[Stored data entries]
====

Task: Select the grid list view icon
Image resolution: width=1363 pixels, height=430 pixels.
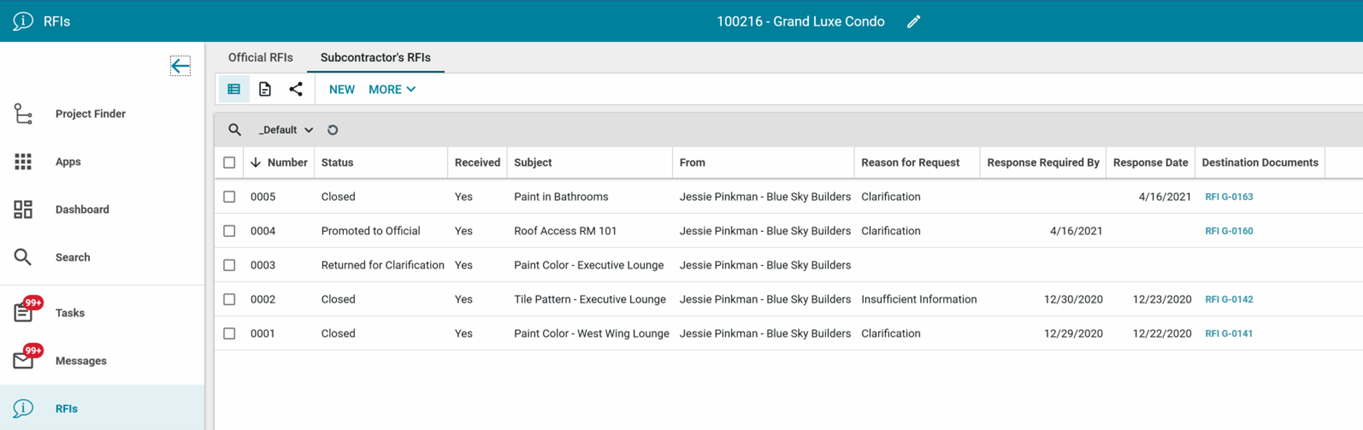Action: coord(234,89)
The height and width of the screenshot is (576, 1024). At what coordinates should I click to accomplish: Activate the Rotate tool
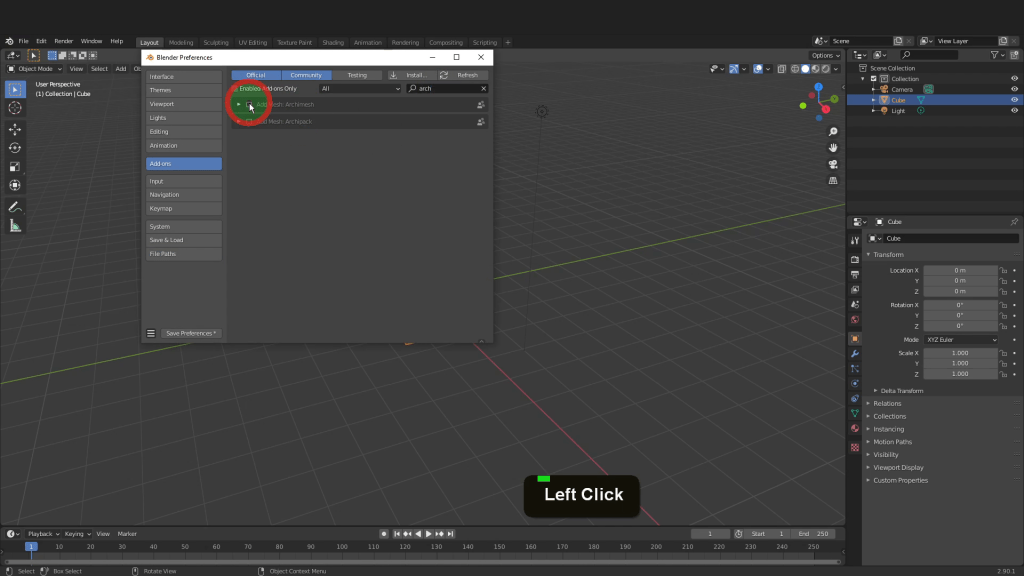coord(15,148)
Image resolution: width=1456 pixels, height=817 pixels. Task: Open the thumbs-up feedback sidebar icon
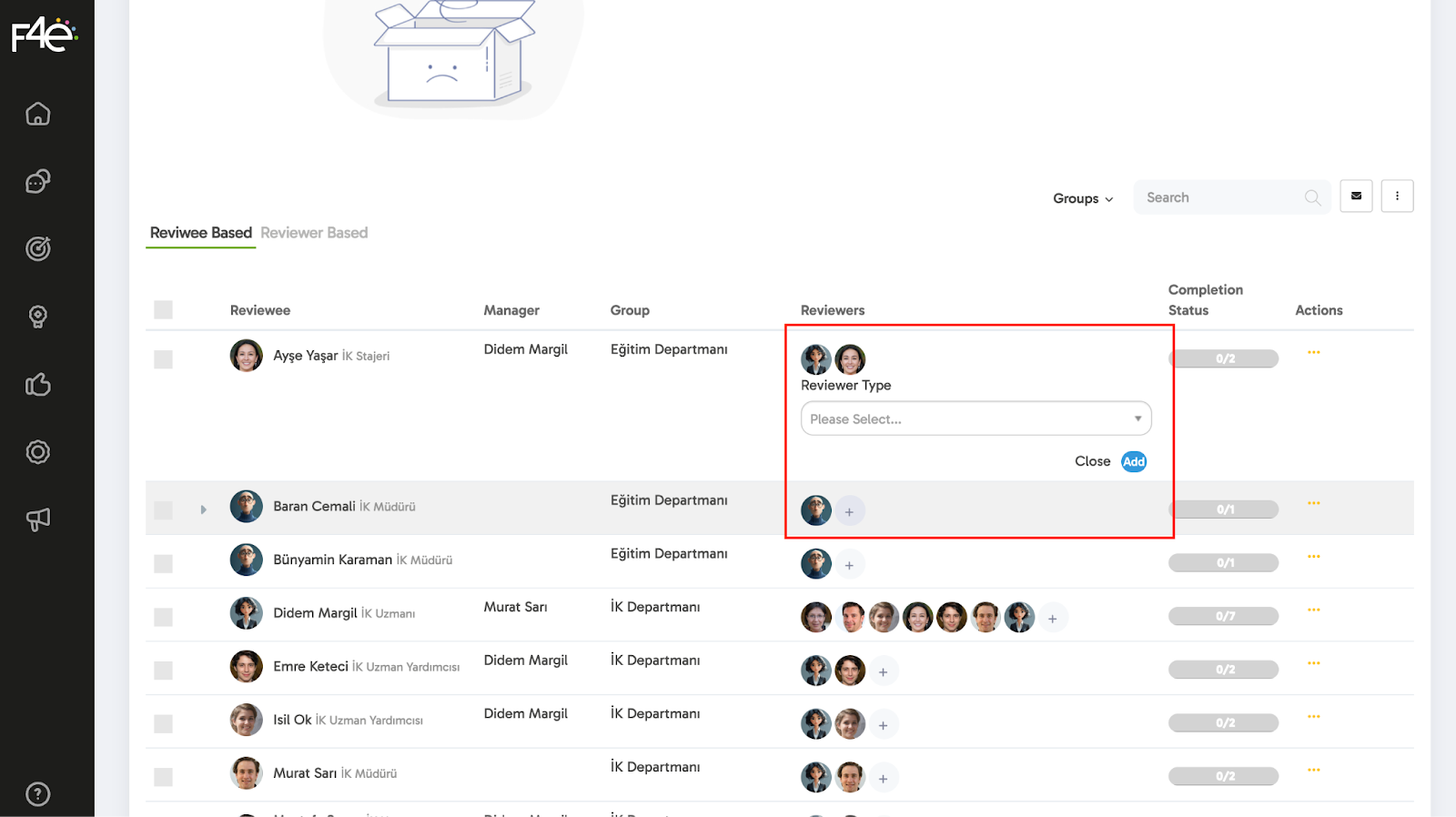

====

### [Problem description]
Once you find the line containing "Image resolution: width=1363", transcribe it and each line after it to the end of the records exactly, and leave out the pictures.

### [Solved problem]
Image resolution: width=1363 pixels, height=430 pixels.
Action: coord(234,89)
The height and width of the screenshot is (576, 1024). At what coordinates should I click to accomplish: Activate the Rotate tool
coord(15,148)
Image resolution: width=1456 pixels, height=817 pixels. Task: Open the thumbs-up feedback sidebar icon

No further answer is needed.